FACTS -as alleged-unaltered except I added paragraph spacing in places to aid reading and included a very small amount of bracketed explanatory material as per convention:
  
 "18. The representations by Defendants [Geo et al] to Plaintiffs [CWRN et al] were made during numerous  
 meetings in 2010, 2011, and 2012, in Nevada, California, USA and Baja California, Mexico, and  
 during numerous telephone conversations and emails while Plaintiffs were in Nevada,  
 California, and Mexico and Defendants were in New York, California and Mexico. 
 19. In or about early in the year 2010, Robert Cotton and Sharon X-caret Vasquez  
 Monroy were introduced to Edward MUl and Jimmy YEE, by Shirley Lee. 
 20. In or about early through mid-2010, Plaintiffs, through their representatives,  
 discussed potentials for MUI and YEE to become joint venture partners in the mine controlled  
 and operated by Plaintiffs, known as "'Mina Guadalupe", in Baja California, Mexico, under a  
 mining royalty agreement held by Plaintiffs with the concession owner, and in an a mining  
 concession being pursued by Plaintiffs known as "El Tepustete" also located in Baja California,  
 Mexico. TMT GLOBAL and JWT TRADING were never mentioned during these discussions.  

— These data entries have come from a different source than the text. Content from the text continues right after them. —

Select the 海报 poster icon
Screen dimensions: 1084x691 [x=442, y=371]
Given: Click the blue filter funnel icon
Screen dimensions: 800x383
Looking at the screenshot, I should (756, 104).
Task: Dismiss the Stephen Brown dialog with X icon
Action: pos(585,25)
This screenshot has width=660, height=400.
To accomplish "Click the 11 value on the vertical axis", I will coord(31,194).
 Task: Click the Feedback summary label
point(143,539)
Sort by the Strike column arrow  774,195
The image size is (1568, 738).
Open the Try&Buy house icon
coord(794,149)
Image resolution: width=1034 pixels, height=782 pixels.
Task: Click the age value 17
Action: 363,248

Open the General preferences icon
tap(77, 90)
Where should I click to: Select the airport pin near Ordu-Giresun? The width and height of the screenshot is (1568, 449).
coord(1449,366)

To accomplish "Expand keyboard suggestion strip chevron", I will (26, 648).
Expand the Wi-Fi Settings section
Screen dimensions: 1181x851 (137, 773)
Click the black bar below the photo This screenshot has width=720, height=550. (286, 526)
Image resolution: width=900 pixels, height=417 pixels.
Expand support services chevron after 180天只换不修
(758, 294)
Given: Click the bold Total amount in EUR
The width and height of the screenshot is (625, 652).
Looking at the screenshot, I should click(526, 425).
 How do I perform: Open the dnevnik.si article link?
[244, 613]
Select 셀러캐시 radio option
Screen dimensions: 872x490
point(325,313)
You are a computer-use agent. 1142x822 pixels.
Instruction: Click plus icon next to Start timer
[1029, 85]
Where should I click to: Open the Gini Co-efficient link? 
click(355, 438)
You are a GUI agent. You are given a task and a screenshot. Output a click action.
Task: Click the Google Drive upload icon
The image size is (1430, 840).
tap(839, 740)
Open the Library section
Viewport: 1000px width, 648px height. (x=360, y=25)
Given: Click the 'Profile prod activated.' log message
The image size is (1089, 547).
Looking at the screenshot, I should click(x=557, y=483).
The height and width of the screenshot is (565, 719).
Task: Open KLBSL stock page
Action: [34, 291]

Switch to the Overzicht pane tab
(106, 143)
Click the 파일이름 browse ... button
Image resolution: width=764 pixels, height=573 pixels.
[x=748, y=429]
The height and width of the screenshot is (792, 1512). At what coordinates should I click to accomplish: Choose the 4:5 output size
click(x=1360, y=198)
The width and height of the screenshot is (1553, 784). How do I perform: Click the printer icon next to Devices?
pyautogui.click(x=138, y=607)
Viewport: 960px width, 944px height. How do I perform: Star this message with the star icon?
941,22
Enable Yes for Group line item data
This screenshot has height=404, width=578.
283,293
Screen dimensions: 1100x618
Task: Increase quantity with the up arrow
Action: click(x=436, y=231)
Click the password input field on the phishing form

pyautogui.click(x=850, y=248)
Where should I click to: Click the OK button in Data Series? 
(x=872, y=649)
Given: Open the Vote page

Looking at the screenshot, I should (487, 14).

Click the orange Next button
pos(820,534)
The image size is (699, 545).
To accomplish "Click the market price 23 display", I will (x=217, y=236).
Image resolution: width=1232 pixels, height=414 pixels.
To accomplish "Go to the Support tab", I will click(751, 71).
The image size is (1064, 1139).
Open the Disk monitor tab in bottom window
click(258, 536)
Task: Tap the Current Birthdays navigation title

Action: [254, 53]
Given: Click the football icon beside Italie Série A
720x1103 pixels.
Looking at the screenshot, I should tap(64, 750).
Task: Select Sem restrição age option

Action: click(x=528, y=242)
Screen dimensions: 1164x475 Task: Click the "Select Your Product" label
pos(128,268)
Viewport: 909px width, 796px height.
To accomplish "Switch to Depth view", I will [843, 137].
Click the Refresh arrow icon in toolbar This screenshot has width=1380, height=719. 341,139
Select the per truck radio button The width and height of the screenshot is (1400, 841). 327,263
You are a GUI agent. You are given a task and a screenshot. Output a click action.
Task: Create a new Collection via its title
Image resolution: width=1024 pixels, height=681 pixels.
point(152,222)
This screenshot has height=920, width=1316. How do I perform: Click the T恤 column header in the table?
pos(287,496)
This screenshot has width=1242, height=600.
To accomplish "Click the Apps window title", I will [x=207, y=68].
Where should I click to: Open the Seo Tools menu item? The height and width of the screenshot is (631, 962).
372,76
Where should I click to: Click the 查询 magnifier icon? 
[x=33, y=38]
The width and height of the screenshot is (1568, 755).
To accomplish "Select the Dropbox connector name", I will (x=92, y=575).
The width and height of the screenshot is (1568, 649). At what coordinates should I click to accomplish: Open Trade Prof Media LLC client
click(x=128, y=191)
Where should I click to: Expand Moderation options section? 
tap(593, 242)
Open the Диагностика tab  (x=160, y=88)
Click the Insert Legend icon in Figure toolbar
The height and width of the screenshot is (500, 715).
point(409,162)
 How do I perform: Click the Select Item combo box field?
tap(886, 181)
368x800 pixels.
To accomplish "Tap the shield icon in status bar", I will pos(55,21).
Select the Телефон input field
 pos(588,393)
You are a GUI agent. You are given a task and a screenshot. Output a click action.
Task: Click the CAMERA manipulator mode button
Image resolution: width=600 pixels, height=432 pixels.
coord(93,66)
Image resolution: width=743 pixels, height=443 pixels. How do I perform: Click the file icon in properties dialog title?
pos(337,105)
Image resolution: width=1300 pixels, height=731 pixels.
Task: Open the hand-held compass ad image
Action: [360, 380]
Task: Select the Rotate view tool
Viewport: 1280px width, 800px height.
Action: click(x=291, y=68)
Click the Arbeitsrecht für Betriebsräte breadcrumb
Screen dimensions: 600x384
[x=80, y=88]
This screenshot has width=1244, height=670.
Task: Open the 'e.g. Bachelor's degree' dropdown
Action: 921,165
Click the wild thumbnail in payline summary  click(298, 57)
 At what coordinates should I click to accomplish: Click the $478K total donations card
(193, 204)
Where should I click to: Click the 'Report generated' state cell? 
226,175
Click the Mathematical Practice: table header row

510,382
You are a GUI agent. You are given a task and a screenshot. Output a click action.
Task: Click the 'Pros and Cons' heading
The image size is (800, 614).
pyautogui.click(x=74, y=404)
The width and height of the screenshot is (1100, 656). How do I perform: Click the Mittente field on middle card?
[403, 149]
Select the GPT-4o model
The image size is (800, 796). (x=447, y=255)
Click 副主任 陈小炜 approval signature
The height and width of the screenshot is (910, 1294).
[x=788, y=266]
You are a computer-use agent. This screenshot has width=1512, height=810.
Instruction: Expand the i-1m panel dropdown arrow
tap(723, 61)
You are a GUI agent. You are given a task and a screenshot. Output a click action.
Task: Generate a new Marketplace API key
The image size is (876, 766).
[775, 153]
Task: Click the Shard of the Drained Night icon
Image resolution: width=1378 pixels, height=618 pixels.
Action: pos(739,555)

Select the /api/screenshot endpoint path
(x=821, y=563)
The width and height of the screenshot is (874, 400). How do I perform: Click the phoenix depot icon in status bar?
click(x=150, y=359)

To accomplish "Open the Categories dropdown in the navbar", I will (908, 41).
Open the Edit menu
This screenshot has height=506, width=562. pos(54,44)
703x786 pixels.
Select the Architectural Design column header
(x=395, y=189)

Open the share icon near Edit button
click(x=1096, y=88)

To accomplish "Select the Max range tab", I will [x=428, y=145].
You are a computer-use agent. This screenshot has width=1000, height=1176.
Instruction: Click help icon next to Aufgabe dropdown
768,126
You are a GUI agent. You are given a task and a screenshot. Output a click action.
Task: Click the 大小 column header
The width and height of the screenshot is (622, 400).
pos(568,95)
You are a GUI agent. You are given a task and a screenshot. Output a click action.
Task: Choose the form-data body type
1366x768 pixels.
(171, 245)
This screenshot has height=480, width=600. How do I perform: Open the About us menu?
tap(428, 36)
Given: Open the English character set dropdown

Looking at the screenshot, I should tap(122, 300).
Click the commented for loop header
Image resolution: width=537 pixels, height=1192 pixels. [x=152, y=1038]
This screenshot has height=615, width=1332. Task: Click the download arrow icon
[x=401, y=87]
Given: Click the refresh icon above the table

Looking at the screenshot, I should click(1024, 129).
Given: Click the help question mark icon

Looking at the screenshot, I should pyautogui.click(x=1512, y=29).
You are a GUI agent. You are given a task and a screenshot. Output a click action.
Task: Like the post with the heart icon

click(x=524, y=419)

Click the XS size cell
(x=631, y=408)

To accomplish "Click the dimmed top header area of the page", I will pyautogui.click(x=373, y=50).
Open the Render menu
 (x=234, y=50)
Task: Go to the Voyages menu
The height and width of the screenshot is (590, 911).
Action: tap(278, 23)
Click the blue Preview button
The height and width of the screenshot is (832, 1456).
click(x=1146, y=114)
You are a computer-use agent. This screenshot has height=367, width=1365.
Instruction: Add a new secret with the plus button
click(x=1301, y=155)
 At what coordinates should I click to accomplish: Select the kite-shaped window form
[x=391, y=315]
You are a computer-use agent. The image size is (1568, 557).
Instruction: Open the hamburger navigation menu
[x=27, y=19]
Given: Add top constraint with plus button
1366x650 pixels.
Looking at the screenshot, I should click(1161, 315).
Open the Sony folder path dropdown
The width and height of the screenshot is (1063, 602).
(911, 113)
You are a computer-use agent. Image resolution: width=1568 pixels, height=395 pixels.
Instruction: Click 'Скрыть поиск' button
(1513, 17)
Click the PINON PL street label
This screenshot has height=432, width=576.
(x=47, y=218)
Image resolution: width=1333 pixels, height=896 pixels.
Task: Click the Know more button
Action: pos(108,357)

 The only corporation identified by MUI and YEE during this period was GEO J.S. TECH  
 GROUP, INC. 
 21. On or about May 7, 2010, defendants agreed to invest the sums of $100,000.00 in  
 exchange for security provided by plaintiffs in the amount of 50 million shares of Cotton &  
 Western Mining Inc ("CWRN") common stock to be held as security, and $150,000.00 in  
 exchange for receipt of an additional 50 million CWRN common shares as security, locked for  
 90 days from receipt. At the time of defendants' investment and delivery of the common shares,  
 50 million shares were publicly trading at a value of approximately $250,000.00 (between .0041  
 and .0058 per share, or a blended rate of approximately .005 per share). In short, the value of  
 the security provided to defendants in exchange for $250,000.00 in investment was  
 approximately $500,000.00 in securities. Plaintiffs were unaware of the existence of JWT  
 TRADING until YEE provided a check drawn on an account in the name of that corporation. 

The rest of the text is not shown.